Braun tells Strand she's 'in it to win it'


The Sun News

Carol Moseley Braun on Saturday became the fifth presidential candidate to visit the Grand Strand.

Unlike other candidates, she didn't come to talk about job loss at Georgetown Steel Co.

She came to talk education, and she chose Myrtle Beach because the S.C. Alliance of Black School Educators is having its winter meeting this weekend at Kingston Plantation.

"Education has always been a priority for me," she said Saturday between sessions at the educators conference. "It's such an important issue."

This was Braun's second stop in South Carolina in the past month. The former ambassador and U.S. senator from Illinois spoke at a Pee Dee church in late December.

Her Saturday stop, which also included a drop-in at Sandy Grove Missionary Baptist Church, was her only other scheduled S.C. appearance.

Her campaign platform focuses on creating jobs that pay a living wage, establishing universal health care coverage and improving educational opportunities.
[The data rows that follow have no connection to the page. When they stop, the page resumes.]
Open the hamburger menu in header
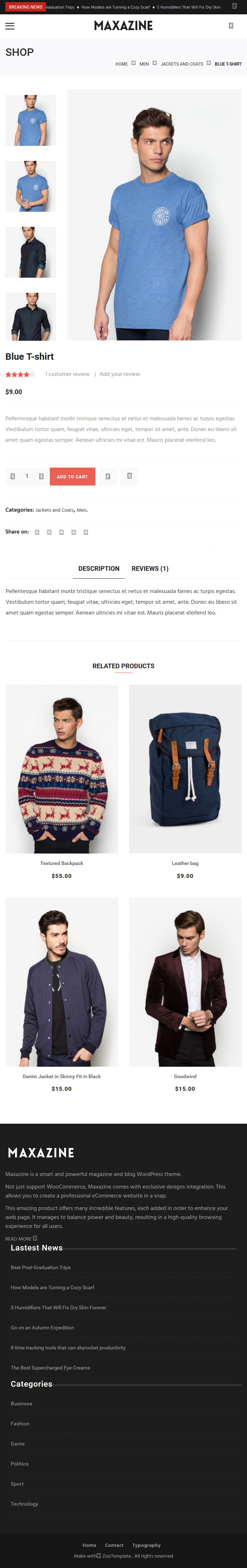 coord(10,26)
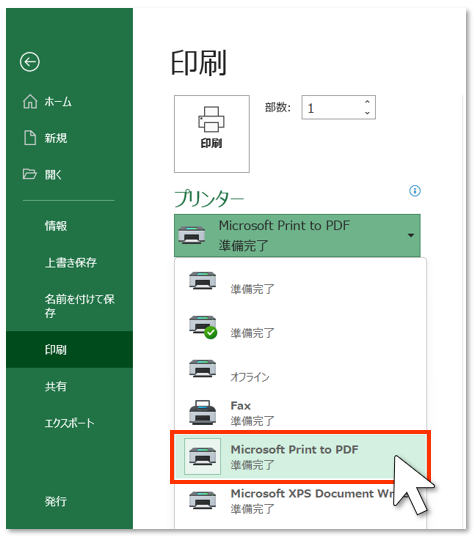The height and width of the screenshot is (536, 475).
Task: Increase copies with the up spinner arrow
Action: pyautogui.click(x=367, y=102)
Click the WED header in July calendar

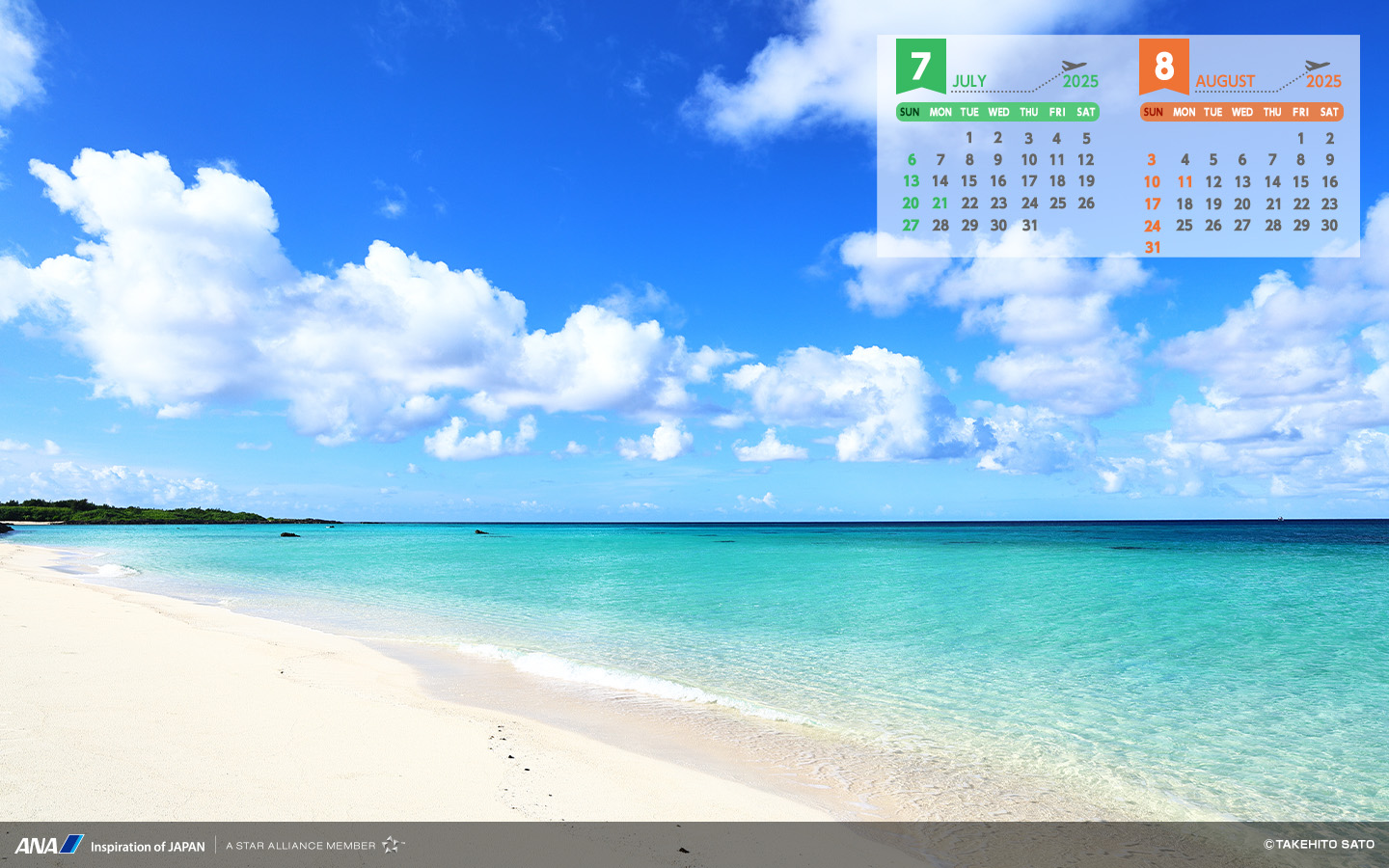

She also has advocated stronger civil liberty protections and has opposed the war in Iraq.

Her chances for winning the Democratic nomination appear slim.

A December Pew Research Center poll showed U.S. Sen. John Edwards of North Carolina leading all candidates for the Feb. 3 S.C. primary, with 16 percent of voters supporting him. Retired Gen. Wesley Clark was second, with 11 percent.

Braun was toward the bottom of the nine-person field, with 2 percent support.

About one-third of voters polled said they still were undecided.

Braun said Saturday she thinks she has a chance.

"I'm in it to win it," she said. "I think it's wide open."

She said South Carolina's problem with education is the same as that of many other states: Federal education spending is being shoved off on the state level, and states can't keep up.

"It's just not right," she said.

She called the federal No Child Left Behind Act a "huge unfunded mandate" that states will have to pay for.

Although she wasn't here to focus on job loss, she is a critic of trade agreements made under President Bush that Democrats say have led to widespread joblessness.

"We have to do trade the right way, in a way that creates jobs and doesn't give competitors an advantage," she said.

U.S. Rep. Dick Gephardt visited the Grand Strand on Wednesday. Howard Dean, Edwards and the Rev. Al Sharpton also visited the Grand Strand in the past year.

South Carolina's primary is considered a political bellwether for the South by candidates and political observers.

"It'll give South Carolina a lot of exposure," said Brian Scott of North Myrtle Beach, who came to Saturday's conference with his wife, Roberta, and their son, Avery, 16, specifically to meet Braun.